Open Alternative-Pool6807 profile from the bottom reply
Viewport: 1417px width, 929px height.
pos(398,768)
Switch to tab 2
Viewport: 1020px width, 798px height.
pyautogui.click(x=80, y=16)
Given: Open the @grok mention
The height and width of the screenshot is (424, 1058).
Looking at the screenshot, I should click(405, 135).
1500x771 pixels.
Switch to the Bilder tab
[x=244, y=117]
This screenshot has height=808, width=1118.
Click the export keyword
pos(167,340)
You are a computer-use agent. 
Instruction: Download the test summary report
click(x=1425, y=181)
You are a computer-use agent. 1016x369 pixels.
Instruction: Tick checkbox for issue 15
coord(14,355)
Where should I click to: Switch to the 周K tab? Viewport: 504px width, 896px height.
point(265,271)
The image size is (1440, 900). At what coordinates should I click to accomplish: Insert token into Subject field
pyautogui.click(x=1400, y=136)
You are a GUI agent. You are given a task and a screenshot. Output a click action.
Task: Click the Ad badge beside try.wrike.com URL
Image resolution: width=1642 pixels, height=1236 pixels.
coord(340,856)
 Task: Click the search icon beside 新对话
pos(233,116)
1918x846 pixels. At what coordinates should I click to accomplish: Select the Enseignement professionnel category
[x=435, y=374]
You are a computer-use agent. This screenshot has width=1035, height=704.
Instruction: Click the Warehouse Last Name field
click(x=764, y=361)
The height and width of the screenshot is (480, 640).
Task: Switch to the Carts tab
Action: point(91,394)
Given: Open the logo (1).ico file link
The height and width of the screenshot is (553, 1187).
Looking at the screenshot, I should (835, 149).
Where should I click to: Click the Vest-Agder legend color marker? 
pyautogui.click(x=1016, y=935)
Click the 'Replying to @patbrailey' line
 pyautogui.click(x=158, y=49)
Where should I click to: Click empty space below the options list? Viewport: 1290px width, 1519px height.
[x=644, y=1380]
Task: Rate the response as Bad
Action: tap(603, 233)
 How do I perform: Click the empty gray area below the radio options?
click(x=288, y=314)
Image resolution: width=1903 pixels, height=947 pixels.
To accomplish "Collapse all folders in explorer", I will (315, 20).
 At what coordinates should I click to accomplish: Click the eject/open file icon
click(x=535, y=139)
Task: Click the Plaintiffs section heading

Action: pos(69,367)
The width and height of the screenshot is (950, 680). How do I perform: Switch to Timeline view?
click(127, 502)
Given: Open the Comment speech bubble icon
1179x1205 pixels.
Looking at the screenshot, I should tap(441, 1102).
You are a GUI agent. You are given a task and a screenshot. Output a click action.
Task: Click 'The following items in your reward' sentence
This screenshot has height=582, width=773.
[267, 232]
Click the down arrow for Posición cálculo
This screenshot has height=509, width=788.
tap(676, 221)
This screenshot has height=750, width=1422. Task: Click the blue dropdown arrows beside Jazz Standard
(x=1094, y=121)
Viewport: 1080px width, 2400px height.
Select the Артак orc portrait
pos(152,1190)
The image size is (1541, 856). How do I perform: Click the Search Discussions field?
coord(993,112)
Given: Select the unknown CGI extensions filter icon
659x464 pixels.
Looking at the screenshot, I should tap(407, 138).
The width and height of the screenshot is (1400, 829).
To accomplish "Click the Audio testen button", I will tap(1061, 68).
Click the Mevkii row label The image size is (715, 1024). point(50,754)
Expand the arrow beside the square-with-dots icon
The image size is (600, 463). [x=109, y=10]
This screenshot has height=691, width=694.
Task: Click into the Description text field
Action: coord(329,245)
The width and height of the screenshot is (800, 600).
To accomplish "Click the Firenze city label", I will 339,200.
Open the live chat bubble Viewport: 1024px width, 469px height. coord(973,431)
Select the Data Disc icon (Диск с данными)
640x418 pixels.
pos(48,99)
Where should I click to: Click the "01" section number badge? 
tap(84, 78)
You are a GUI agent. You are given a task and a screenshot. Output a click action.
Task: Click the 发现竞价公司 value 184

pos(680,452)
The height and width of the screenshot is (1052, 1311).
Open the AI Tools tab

** YOUR ASSIGNMENT **
Set down exactly the lines from the one that contains "The width and height of the screenshot is (800, 600)." to the final line above, both included, and nothing more.

** PROBLEM SOLUTION **
The width and height of the screenshot is (800, 600).
To accomplish "Click the Firenze city label", I will 339,200.
Open the live chat bubble Viewport: 1024px width, 469px height. coord(973,431)
Select the Data Disc icon (Диск с данными)
640x418 pixels.
pos(48,99)
Where should I click to: Click the "01" section number badge? 
tap(84, 78)
You are a GUI agent. You are given a task and a screenshot. Output a click action.
Task: Click the 发现竞价公司 value 184

pos(680,452)
The height and width of the screenshot is (1052, 1311).
Open the AI Tools tab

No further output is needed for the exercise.